Si Buñuel levantara la cabeza se sorprendería de lo que han llegado a escribir los guionistas de “Yo soy Bea”. Porque, entre otras cosas, se saltan las leyes de la física a la torera.
Generalmente pueden tirarse dos semanas para contarnos lo que pasa en dos días. Pues bien. Ayer se tiraron apenas una hora para contarnos la boda. Lo que ocurre es la rapidez con la que consiguen las cosas.
Don Álvaro logra lo imposible: despedirse de sus amigos y empleados, correr a casa de la chica, ver que no está, hablar con el padre de ésta, irse en busca de su amada, ver como se va en coche para volver a buscarlo (le perdona solo por leer dos frases de un diario), irse a las afueras para asistir a una boda en apenas una hora.
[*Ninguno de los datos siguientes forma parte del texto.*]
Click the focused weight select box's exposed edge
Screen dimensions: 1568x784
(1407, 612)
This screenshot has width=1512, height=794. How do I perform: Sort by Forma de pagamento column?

Y eso teniendo en cuenta que viven en Madrid, una ciudad que destaca por la fluidez del tráfico, claro…
Pero lo mejor de todo es que, cuando deciden aprovechar la boda de Be, tienen todo lo necesario en un abrir y cerrar de ojos ¿es que han inventado ya el teletransporte y yo no me he enterado? Porque es impresionante como Bea consigue un vestido de novia a medida, un fantástico peinado, que llegue su padre con su pareja (ambos vestiditos y peinaditos), un traje y un padrino para el novio… y no hablemos de los anillos, no. Es que claro, yo suelo salir de casa con dos anillos de compromismo por si me da por casarme.
La serie ya era poco creíble. Otro intento de adaptación del cuento del patito feo. Como se hizo en muchos otros países. Pero creo que en España, se han pasado. Por suerte se cierra ya una etapa de la serie, y creo que perderá audiencia con la marcha de Alejandro y Ruth. Y seremos muchos los que recibamos con alegría el fin de la serie… si es que llega. Porque con series así, ¿quién quiere cine de ciencia ficción?
Por cierto: ¿el patito feo ya se ha convertido en cisne?